We also find improvement in return on assets and operating profit margins, but this takes longer to happen. The post-event year sees little change compared to the year prior to intervention. However, EBITDA/Assets (EBITDA/Sales) at target firms increase by 0.9-1.5 (4.7-5.8) percentage points by two years after intervention. Analyst expectations also suggest improved prospects at target firms after hedge fund intervention. During the months before Schedule 13D filings, analysts downgrade (future) targets more than they upgrade them whereas after intervention is announced analysts maintain neutral ratings. Given that successful activism often leads to attrition through sale of the target company, ex post performance analysis based on surviving firms may underestimate the positive effect of activism.
Are activists short-term in focus?
Hedge fund activists are not short-term in focus, as some critics have claimed. The median holding period for completed deals is about one year, calculated as running from the date a hedge fund files a Schedule 13D to the date when the fund no longer holds a significant stake in a target company. The calculation substantially understates the actual median holding period, because it necessarily excludes events where no exit information is available by March 2007. Analysis of portfolio turnover rates of the funds in our sample suggests holding periods of closer to twenty months.
Empirical Finance Research has some tips for implementing the “hedge fund activist alpha strategy” based on their experience watching real-world activists work their magic:
1. Focus on small companies
2. Watch for activists who are entering companies at the same time mutual funds are dumping (watch for 13-G’s filed concurrently with 13Ds). This way you can buy at cheap prices while the mutual funds are putting pressure on the stock. Eventually, the selling pressure is gone AND you have an activist there to make sure the ship is sailing straight ahead.
3. Call the company in question and assess how ‘open’ they are. Sometimes even the best activist campaign can’t beat an overly entrenched and crooked management.
4. Call the activist and get a feel for what they want to do with the company. In my experience, activist investors are usually class-act capitalists and may give you hints as to the direction they want to take a company.
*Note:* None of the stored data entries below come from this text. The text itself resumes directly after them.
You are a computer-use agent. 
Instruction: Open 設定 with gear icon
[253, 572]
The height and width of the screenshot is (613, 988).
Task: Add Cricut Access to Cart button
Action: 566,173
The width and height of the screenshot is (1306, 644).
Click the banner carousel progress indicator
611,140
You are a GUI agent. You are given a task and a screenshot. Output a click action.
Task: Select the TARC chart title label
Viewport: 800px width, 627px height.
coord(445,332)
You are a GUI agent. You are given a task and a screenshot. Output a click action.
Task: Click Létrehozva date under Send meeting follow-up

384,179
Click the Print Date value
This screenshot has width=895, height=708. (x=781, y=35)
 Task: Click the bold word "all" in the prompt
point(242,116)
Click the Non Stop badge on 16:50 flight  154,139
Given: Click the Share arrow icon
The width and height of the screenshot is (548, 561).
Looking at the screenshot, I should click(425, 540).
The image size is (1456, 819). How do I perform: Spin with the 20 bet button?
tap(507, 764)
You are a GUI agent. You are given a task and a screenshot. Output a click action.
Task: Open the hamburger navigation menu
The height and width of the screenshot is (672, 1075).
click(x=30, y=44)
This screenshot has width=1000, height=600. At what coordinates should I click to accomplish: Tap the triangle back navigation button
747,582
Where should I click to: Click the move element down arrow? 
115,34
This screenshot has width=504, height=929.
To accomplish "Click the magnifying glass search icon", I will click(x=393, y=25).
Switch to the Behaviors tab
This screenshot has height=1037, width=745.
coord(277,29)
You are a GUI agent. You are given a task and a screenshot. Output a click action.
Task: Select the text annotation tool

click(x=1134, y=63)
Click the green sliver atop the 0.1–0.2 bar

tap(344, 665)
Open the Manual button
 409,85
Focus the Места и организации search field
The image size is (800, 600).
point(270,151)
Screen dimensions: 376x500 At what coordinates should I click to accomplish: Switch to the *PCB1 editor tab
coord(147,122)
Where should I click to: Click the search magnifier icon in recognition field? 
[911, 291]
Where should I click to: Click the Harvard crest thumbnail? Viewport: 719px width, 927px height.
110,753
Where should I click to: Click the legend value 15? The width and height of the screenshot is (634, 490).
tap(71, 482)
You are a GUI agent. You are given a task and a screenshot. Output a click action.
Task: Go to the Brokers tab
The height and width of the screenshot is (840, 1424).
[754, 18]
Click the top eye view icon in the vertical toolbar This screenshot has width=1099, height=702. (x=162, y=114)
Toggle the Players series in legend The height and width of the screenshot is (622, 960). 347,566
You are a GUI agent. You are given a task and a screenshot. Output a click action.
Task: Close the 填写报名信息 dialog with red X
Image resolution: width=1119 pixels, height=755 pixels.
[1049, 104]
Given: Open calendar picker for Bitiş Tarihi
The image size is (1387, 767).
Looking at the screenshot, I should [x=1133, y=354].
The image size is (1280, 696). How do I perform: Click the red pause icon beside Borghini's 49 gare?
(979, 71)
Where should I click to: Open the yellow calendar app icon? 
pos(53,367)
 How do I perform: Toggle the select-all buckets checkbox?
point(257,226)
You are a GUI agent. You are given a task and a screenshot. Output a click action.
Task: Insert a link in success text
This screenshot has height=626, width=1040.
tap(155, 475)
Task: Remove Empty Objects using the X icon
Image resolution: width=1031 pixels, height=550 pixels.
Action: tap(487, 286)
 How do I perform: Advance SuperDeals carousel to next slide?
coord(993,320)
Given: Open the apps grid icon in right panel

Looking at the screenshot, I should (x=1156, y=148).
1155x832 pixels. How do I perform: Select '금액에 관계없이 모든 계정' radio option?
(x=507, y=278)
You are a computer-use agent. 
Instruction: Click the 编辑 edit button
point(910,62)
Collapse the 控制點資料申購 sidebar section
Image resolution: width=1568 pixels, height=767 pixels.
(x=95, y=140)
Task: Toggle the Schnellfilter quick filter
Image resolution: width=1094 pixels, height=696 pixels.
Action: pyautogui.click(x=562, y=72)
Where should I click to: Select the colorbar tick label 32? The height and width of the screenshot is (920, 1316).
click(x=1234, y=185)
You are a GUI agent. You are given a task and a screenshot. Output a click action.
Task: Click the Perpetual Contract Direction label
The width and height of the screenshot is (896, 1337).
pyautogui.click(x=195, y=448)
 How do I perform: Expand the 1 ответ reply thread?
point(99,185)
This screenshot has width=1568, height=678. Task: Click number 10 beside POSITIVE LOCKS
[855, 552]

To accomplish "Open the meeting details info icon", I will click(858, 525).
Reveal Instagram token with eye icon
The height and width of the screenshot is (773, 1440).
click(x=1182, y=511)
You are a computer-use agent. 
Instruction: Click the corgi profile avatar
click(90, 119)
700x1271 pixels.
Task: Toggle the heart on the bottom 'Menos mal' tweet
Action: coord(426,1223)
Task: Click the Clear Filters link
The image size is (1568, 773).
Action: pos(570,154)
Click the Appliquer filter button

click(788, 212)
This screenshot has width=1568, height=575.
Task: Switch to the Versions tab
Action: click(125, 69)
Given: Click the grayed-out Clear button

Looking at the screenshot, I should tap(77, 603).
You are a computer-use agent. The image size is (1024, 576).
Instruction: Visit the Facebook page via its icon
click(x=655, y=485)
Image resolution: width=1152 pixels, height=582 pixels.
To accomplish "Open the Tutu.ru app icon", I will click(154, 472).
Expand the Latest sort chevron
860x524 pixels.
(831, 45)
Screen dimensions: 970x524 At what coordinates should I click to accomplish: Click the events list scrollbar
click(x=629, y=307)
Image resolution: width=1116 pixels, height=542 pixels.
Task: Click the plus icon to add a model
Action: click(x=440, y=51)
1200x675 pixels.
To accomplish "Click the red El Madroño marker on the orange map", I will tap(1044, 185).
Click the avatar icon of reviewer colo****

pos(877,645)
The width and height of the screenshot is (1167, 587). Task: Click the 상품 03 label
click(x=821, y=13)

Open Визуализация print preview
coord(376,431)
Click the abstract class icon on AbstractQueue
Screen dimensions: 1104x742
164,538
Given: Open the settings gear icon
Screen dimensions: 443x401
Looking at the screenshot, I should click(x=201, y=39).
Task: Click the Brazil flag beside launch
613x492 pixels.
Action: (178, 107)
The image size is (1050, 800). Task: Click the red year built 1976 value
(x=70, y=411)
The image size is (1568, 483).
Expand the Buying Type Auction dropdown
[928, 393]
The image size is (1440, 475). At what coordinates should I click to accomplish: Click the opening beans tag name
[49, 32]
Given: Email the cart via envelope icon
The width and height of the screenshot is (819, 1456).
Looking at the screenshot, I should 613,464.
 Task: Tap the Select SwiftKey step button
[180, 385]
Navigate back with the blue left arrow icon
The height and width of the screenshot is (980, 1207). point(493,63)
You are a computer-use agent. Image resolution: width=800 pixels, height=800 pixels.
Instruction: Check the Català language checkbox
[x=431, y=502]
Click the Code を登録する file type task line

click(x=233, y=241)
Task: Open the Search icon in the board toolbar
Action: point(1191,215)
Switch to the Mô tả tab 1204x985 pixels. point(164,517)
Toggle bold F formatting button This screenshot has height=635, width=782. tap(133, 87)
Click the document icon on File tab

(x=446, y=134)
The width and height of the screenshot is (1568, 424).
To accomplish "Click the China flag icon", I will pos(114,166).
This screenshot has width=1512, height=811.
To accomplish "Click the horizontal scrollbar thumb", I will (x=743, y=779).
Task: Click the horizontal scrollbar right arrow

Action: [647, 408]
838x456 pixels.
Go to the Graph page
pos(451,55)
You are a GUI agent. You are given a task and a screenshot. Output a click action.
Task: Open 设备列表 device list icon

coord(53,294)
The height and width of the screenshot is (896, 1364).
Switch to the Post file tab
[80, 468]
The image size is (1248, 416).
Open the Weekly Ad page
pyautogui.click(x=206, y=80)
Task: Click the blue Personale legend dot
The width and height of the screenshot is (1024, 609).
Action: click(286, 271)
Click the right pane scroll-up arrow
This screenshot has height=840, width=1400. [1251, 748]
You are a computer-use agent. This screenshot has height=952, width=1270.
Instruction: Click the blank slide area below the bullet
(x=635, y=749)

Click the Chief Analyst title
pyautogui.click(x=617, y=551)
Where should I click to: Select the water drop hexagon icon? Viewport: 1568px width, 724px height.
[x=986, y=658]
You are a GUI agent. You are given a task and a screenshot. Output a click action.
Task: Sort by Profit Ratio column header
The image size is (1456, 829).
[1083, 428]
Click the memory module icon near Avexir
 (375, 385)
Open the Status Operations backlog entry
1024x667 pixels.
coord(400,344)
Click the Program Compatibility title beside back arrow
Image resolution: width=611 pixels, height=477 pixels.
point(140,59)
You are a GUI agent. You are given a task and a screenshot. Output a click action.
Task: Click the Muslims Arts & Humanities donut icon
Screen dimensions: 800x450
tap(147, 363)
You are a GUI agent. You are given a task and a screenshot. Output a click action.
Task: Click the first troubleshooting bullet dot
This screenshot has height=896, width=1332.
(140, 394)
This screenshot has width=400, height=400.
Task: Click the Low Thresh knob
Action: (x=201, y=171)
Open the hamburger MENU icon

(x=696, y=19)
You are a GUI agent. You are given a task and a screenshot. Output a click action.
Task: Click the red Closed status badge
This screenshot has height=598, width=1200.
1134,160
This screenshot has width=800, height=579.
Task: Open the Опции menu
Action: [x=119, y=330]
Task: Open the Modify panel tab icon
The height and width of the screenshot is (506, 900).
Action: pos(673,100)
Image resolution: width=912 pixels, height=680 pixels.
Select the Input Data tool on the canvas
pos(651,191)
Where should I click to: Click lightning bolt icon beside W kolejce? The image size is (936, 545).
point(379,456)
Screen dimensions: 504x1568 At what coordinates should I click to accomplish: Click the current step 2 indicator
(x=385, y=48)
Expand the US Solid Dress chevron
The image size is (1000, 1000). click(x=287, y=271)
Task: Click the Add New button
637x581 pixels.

5. Do your own due diligence and determine where the ‘hidden’ value is located. If you have an assessment of exactly what the activist is after, you may be able to determine how successful they will be in their attempts to unlock this value. Here is a quick example. If you determine the activist wants to unlock value when there is a discrepancy between the value of an asset on the books and the value of an asset in the real-world (i.e. a real estate holding), but you determine that selling the asset would be a nightmare (maybe you live down the street from the property) and/or involves abusive tax treatment that not many people understand, you may shy away from following the activist.